Output each record in full, exactly as it stands.

RECORDS TO USE: Begin

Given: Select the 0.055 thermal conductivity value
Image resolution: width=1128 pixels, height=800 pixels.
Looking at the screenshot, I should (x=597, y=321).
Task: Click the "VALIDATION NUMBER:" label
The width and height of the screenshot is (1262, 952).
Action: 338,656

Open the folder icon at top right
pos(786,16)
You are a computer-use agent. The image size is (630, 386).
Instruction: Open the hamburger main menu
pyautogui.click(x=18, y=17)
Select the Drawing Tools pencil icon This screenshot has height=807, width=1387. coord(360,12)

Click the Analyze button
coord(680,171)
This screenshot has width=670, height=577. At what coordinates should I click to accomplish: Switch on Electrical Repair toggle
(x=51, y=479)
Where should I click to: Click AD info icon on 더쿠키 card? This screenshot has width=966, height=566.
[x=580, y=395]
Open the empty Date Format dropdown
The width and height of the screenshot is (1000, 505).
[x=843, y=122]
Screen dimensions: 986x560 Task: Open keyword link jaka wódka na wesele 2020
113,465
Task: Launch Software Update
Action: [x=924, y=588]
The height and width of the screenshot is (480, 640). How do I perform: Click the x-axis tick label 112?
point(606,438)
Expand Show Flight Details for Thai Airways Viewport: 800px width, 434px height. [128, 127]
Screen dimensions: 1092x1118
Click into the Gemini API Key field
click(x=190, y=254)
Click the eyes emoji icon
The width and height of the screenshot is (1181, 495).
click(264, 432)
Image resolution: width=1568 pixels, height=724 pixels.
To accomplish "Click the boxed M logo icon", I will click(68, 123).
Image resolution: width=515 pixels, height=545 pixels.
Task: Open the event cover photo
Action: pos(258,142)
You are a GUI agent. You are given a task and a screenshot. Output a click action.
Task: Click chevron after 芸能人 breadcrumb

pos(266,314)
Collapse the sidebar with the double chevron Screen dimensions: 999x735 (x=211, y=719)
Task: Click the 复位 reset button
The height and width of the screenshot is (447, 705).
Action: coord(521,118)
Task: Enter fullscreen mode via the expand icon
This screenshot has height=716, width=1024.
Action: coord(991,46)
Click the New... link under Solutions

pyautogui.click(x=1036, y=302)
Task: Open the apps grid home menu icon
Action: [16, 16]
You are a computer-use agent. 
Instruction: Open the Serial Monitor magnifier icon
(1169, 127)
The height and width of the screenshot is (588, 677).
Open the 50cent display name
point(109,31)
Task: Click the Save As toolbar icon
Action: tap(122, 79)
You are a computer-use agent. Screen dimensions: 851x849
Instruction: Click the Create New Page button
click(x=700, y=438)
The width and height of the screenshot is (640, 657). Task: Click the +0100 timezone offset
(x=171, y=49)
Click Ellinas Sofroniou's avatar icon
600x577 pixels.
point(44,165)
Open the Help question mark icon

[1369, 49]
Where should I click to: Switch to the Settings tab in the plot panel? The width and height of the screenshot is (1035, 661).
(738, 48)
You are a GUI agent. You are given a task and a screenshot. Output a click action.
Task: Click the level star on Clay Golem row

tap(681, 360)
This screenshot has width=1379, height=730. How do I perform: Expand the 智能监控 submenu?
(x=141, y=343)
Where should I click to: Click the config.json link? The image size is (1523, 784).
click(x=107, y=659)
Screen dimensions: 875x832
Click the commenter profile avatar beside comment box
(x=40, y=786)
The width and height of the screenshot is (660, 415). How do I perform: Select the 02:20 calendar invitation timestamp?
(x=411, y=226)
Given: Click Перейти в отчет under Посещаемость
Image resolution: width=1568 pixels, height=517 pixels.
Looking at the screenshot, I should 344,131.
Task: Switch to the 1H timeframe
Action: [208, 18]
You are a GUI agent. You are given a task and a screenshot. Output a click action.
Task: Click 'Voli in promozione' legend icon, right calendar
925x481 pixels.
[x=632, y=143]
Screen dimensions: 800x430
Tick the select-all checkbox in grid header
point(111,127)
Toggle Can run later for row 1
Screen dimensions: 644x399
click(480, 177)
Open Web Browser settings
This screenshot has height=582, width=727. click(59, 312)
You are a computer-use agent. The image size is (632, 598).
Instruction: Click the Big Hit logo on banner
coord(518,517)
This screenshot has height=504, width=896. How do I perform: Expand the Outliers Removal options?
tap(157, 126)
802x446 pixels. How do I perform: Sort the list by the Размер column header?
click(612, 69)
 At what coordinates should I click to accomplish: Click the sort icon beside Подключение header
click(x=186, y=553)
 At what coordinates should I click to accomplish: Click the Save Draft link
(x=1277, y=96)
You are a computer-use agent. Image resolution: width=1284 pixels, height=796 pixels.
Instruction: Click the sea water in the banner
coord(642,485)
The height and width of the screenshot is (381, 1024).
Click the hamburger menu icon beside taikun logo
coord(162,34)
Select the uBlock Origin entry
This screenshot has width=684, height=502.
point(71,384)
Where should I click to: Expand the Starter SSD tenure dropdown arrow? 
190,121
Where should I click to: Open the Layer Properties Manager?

RECORDS TO USE: End

_ANSWER AREA_
Given: Select the 0.055 thermal conductivity value
Image resolution: width=1128 pixels, height=800 pixels.
Looking at the screenshot, I should (x=597, y=321).
Task: Click the "VALIDATION NUMBER:" label
The width and height of the screenshot is (1262, 952).
Action: 338,656

Open the folder icon at top right
pos(786,16)
You are a computer-use agent. The image size is (630, 386).
Instruction: Open the hamburger main menu
pyautogui.click(x=18, y=17)
Select the Drawing Tools pencil icon This screenshot has height=807, width=1387. coord(360,12)

Click the Analyze button
coord(680,171)
This screenshot has width=670, height=577. At what coordinates should I click to accomplish: Switch on Electrical Repair toggle
(x=51, y=479)
Where should I click to: Click AD info icon on 더쿠키 card? This screenshot has width=966, height=566.
[x=580, y=395]
Open the empty Date Format dropdown
The width and height of the screenshot is (1000, 505).
[x=843, y=122]
Screen dimensions: 986x560 Task: Open keyword link jaka wódka na wesele 2020
113,465
Task: Launch Software Update
Action: [x=924, y=588]
The height and width of the screenshot is (480, 640). How do I perform: Click the x-axis tick label 112?
point(606,438)
Expand Show Flight Details for Thai Airways Viewport: 800px width, 434px height. [128, 127]
Screen dimensions: 1092x1118
Click into the Gemini API Key field
click(x=190, y=254)
Click the eyes emoji icon
The width and height of the screenshot is (1181, 495).
click(264, 432)
Image resolution: width=1568 pixels, height=724 pixels.
To accomplish "Click the boxed M logo icon", I will click(68, 123).
Image resolution: width=515 pixels, height=545 pixels.
Task: Open the event cover photo
Action: pos(258,142)
You are a GUI agent. You are given a task and a screenshot. Output a click action.
Task: Click chevron after 芸能人 breadcrumb

pos(266,314)
Collapse the sidebar with the double chevron Screen dimensions: 999x735 (x=211, y=719)
Task: Click the 复位 reset button
The height and width of the screenshot is (447, 705).
Action: coord(521,118)
Task: Enter fullscreen mode via the expand icon
This screenshot has height=716, width=1024.
Action: coord(991,46)
Click the New... link under Solutions

pyautogui.click(x=1036, y=302)
Task: Open the apps grid home menu icon
Action: [16, 16]
You are a computer-use agent. 
Instruction: Open the Serial Monitor magnifier icon
(1169, 127)
The height and width of the screenshot is (588, 677).
Open the 50cent display name
point(109,31)
Task: Click the Save As toolbar icon
Action: tap(122, 79)
You are a computer-use agent. Screen dimensions: 851x849
Instruction: Click the Create New Page button
click(x=700, y=438)
The width and height of the screenshot is (640, 657). Task: Click the +0100 timezone offset
(x=171, y=49)
Click Ellinas Sofroniou's avatar icon
600x577 pixels.
point(44,165)
Open the Help question mark icon

[1369, 49]
Where should I click to: Switch to the Settings tab in the plot panel? The width and height of the screenshot is (1035, 661).
(738, 48)
You are a GUI agent. You are given a task and a screenshot. Output a click action.
Task: Click the level star on Clay Golem row

tap(681, 360)
This screenshot has width=1379, height=730. How do I perform: Expand the 智能监控 submenu?
(x=141, y=343)
Where should I click to: Click the config.json link? The image size is (1523, 784).
click(x=107, y=659)
Screen dimensions: 875x832
Click the commenter profile avatar beside comment box
(x=40, y=786)
The width and height of the screenshot is (660, 415). How do I perform: Select the 02:20 calendar invitation timestamp?
(x=411, y=226)
Given: Click Перейти в отчет under Посещаемость
Image resolution: width=1568 pixels, height=517 pixels.
Looking at the screenshot, I should 344,131.
Task: Switch to the 1H timeframe
Action: [208, 18]
You are a GUI agent. You are given a task and a screenshot. Output a click action.
Task: Click 'Voli in promozione' legend icon, right calendar
925x481 pixels.
[x=632, y=143]
Screen dimensions: 800x430
Tick the select-all checkbox in grid header
point(111,127)
Toggle Can run later for row 1
Screen dimensions: 644x399
click(480, 177)
Open Web Browser settings
This screenshot has height=582, width=727. click(59, 312)
You are a computer-use agent. The image size is (632, 598).
Instruction: Click the Big Hit logo on banner
coord(518,517)
This screenshot has height=504, width=896. How do I perform: Expand the Outliers Removal options?
tap(157, 126)
802x446 pixels. How do I perform: Sort the list by the Размер column header?
click(612, 69)
 At what coordinates should I click to accomplish: Click the sort icon beside Подключение header
click(x=186, y=553)
 At what coordinates should I click to accomplish: Click the Save Draft link
(x=1277, y=96)
You are a computer-use agent. Image resolution: width=1284 pixels, height=796 pixels.
Instruction: Click the sea water in the banner
coord(642,485)
The height and width of the screenshot is (381, 1024).
Click the hamburger menu icon beside taikun logo
coord(162,34)
Select the uBlock Origin entry
This screenshot has width=684, height=502.
point(71,384)
Where should I click to: Expand the Starter SSD tenure dropdown arrow? 
190,121
Where should I click to: Open the Layer Properties Manager?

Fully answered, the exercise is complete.